#### Task objective
Select and copy out every line in the records containing "will".

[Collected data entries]
★ ★ ★
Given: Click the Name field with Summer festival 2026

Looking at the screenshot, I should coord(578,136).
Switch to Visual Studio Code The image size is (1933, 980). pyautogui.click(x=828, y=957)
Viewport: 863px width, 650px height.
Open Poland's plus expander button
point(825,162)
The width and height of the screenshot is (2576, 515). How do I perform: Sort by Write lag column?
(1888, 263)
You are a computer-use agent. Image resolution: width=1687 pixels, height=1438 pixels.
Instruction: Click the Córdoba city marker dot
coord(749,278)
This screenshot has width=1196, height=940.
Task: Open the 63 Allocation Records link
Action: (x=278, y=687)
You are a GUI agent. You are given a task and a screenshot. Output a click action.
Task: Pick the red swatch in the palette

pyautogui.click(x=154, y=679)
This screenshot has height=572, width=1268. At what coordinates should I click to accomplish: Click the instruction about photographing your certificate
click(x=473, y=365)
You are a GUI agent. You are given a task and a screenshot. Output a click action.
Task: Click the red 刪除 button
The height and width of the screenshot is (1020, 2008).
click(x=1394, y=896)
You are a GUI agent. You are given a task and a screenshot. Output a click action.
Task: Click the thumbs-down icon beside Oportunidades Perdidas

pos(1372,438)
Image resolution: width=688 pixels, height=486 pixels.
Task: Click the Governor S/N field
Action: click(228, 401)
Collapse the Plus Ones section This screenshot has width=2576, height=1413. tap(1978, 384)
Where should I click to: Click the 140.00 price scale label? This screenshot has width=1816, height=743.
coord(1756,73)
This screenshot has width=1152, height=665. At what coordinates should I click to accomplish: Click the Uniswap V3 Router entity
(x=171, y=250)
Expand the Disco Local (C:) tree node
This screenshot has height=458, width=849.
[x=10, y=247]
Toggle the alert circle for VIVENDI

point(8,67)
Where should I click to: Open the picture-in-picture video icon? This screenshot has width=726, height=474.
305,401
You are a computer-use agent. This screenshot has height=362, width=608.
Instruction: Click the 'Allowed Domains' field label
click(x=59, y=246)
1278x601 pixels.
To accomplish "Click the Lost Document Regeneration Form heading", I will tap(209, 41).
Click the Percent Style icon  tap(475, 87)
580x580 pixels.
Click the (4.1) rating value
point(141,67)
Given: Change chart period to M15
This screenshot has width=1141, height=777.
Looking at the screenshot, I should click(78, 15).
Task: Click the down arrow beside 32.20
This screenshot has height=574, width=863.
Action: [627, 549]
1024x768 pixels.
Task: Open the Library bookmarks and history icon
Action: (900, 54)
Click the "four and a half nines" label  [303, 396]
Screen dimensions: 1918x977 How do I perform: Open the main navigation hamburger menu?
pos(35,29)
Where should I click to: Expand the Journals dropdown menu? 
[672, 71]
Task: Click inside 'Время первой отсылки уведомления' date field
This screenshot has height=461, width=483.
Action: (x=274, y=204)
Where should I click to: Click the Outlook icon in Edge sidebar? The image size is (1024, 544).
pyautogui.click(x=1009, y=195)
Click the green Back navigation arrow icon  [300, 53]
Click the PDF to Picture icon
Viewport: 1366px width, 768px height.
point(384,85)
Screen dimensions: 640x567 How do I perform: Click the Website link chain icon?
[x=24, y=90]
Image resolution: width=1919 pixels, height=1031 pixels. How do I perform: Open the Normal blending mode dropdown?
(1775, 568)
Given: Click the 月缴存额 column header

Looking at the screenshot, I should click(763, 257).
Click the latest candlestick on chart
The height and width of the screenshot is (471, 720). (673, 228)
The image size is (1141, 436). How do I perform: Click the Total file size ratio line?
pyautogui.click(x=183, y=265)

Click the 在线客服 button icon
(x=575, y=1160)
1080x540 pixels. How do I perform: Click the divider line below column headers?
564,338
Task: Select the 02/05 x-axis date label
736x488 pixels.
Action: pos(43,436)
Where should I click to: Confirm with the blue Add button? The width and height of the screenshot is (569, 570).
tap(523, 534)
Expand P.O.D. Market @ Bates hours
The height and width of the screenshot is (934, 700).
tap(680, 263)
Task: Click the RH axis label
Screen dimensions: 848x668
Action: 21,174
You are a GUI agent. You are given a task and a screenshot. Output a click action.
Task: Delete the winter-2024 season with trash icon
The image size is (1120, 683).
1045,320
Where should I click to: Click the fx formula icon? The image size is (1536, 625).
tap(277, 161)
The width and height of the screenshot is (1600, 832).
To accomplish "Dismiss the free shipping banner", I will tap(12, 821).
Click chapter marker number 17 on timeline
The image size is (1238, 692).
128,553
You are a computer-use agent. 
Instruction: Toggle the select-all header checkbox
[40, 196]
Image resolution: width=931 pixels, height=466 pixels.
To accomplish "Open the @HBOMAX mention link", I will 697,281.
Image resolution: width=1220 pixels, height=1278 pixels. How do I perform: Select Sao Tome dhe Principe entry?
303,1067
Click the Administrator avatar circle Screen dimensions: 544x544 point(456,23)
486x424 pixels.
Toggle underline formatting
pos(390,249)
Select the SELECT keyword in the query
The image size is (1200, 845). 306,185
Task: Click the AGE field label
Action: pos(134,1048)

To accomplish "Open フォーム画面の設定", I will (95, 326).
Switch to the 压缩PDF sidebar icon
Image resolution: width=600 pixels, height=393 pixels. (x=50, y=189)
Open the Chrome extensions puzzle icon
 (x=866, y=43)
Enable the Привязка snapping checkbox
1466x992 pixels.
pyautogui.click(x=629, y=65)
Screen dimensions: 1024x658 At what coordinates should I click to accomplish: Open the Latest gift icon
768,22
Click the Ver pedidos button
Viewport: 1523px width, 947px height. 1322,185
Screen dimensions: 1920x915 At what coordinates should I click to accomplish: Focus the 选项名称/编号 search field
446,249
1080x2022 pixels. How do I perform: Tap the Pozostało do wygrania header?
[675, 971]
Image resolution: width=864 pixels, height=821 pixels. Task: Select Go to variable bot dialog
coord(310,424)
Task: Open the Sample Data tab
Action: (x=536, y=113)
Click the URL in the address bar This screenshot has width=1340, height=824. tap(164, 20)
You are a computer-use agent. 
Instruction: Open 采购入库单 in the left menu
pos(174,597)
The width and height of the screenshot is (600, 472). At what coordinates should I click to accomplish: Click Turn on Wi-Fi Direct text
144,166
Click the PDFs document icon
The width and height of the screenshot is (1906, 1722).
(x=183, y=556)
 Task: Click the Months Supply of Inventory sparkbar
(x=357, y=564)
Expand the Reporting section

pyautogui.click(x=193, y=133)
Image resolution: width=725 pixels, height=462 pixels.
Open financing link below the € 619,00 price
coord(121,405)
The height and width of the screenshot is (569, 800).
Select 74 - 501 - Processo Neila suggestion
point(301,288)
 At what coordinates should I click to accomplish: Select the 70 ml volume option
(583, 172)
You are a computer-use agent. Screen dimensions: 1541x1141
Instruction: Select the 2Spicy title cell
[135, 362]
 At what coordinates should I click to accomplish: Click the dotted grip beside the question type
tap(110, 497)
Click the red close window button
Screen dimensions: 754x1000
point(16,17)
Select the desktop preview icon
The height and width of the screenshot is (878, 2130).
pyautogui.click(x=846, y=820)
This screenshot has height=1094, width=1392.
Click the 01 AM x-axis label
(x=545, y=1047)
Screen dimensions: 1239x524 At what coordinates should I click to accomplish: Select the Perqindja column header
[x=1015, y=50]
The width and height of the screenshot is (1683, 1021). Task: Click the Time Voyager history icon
★ ★ ★
#### The completed task
To accomplish "Click the Lost Document Regeneration Form heading", I will tap(209, 41).
To accomplish "Dismiss the free shipping banner", I will tap(12, 821).
To accomplish "Open the @HBOMAX mention link", I will 697,281.
To accomplish "Open フォーム画面の設定", I will (95, 326).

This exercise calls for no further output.